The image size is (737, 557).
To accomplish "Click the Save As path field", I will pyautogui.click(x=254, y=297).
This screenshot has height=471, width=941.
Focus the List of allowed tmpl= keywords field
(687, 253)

■ Requirement ■
Reproduce all the records, exactly and in full.

■ Worked solution ■
The image size is (737, 557).
To accomplish "Click the Save As path field", I will pyautogui.click(x=254, y=297).
This screenshot has height=471, width=941.
Focus the List of allowed tmpl= keywords field
(687, 253)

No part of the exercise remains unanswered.